Se trata de los testimonios fílmicos que han compartido los supervivientes del Camp Fire, el fuego forestal más mortífero en la historia de California. En unas pocas horas las llamas se extendieron hasta el poblado de Paradise, a los pies de la Sierra Nevada. De ese paraíso que ya no es salieron huyendo buena parte de sus 27,000 habitantes, algunas mascotas e innumerables animales silvestres. El Camp Fire es solo uno de tres incendios que ardió simultáneamente este noviembre en California. Tras cuatro años de sequía (2011-2015) los bosques del estado perdieron 100 millones de árboles que ahora alimentan los incendios, cual fogatas enormes que pueden ser vistas desde el espacio.1 El gobernador demócrata Jerry Brown ha llamado a esta tragedia la nueva normalidad. Y según el informe publicado por más de una docena de agencias del gobierno de Estados Unidos durante el fin de semana de Acción de Gracias, el Fourth National Climate Assessment0(https://nca2018.globalchange.gov/), parece que Brown tiene razón. En lugares tan ricos como California la nueva normalidad será saber que una puede amanecer en un pueblo que habrá sido obliterado antes de que caiga la noche. Apocalíptico.

Qué hacer:
Escribe la continuación del texto sobre el Camp Fire en California, empezando después de su última oración, «Apocalíptico.».

Datos sin procesar:
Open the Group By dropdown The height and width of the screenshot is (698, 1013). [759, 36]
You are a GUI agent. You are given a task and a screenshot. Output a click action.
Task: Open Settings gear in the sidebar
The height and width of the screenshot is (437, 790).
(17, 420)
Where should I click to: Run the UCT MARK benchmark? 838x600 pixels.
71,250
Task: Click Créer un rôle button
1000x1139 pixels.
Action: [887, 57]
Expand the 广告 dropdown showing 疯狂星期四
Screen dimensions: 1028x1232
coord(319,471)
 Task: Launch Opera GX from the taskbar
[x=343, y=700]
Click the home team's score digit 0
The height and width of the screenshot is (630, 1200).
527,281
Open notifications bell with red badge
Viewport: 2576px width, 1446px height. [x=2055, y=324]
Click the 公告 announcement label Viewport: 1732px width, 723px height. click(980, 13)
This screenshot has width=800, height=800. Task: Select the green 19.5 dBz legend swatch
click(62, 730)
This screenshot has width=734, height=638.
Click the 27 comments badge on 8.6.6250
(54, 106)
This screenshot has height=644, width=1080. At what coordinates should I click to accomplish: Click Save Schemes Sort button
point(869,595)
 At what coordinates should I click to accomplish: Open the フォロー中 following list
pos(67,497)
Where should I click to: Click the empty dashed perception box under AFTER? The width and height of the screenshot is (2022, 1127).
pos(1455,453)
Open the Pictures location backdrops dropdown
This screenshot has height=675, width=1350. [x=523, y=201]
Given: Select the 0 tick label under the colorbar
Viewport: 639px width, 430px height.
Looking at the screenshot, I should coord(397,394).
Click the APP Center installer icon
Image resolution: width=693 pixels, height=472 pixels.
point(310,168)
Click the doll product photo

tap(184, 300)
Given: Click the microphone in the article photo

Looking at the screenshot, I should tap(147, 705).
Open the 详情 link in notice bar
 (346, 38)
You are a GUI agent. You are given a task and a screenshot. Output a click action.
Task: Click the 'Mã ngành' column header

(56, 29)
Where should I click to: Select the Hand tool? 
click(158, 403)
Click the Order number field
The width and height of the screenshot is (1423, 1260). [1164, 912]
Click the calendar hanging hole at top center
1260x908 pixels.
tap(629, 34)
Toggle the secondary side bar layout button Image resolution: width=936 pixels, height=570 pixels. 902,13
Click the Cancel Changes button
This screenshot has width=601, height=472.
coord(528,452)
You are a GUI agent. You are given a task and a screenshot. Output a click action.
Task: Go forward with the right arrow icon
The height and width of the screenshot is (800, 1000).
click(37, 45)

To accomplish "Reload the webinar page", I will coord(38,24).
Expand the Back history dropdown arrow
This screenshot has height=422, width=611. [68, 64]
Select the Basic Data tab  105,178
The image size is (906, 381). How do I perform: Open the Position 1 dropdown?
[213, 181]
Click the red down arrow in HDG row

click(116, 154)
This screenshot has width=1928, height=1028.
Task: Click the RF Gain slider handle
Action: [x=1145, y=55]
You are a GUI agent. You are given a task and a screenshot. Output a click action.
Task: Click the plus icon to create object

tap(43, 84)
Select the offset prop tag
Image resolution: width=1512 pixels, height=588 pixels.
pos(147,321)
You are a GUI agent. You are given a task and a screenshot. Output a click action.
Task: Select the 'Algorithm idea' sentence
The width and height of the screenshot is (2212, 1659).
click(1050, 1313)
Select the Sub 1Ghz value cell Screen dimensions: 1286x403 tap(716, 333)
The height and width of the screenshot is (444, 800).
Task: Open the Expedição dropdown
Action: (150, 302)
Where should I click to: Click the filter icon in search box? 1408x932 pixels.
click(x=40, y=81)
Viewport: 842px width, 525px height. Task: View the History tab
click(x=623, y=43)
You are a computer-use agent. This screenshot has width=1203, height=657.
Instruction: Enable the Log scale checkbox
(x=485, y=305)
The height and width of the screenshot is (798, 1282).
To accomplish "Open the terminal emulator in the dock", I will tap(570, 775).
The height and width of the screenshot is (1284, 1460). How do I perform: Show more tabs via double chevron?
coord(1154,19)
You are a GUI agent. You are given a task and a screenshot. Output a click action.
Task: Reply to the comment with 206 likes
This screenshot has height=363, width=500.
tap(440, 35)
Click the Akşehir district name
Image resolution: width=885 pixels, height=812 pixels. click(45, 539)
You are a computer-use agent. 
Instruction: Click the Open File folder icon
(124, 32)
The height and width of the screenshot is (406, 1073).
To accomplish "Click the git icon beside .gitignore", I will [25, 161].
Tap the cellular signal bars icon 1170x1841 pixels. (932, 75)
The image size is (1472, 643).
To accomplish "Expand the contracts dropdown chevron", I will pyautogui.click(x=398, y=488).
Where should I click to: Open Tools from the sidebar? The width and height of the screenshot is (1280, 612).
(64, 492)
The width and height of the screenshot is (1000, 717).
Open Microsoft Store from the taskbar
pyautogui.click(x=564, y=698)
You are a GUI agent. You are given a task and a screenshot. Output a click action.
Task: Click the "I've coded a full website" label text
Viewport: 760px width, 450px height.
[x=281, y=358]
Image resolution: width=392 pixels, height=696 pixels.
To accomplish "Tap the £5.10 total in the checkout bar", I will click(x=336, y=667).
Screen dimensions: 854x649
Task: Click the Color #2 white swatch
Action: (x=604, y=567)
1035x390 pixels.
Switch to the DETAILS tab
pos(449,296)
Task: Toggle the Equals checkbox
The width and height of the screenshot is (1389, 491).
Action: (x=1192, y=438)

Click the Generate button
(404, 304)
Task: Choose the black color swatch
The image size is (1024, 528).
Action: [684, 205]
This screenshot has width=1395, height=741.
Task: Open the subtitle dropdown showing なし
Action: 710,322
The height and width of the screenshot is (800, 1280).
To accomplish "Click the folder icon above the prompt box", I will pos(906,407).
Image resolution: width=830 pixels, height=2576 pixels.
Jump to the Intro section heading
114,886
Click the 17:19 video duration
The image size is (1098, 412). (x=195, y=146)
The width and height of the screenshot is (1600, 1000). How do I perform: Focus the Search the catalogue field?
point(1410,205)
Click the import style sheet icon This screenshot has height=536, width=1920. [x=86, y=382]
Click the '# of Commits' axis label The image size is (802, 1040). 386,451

Respuesta abajo:
En California, como en muchos otros lugares, el cambio climático significa menos lluvia y temperaturas más altas durante el año. Cuando al fin llueve, lo único que crece rápidamente es la hierba, que volverá a secarse y servir de mecha cuando recomience la sequía. Debe ser aterrador vivir en un bosque seco donde cualquier chispa puede ser tragedia, como lo es vivir en un lugar que cualquier aguacero inunde, en una estructura que cualquier viento estremezca o en cualquier costa a merced de las olas. Es de una violencia enorme que una tenga que vivir en condiciones que no son seguras para nadie por falta de los recursos personales para agenciarse otro espacio. Es más violento si al riesgo cotidiano se le añade la colosal indiferencia del estado que solo se da por aludido cuando le ciegan las cámaras y el dolor o el peligro de una le resultan políticamente rentables. Es todavía peor si a esas experiencias de riesgo y de indiferencia se le suma el conocimiento de que hay gente obcecada con extraer de las entrañas de la tierra la última gota de combustible fósil antes que perdonarle a una la vida junto a millones de humanos, animales y plantas. Todo esto es terrible y nos piden que lo normalicemos, por lo que esta nueva normalidad no es solo apocalíptica. Es también prefilosófica. Corresponde a una época antes de que el tábano de Sócrates anduviera por la plaza y los mercados de Atenas intentando razonar con sus contemporáneos sobre cómo vivir una vida que pudieran llamar buena. Ahora resulta que vivir colectivamente es pactar con la muerte que otros nos imponen mientras el llamado a protegernos bosteza.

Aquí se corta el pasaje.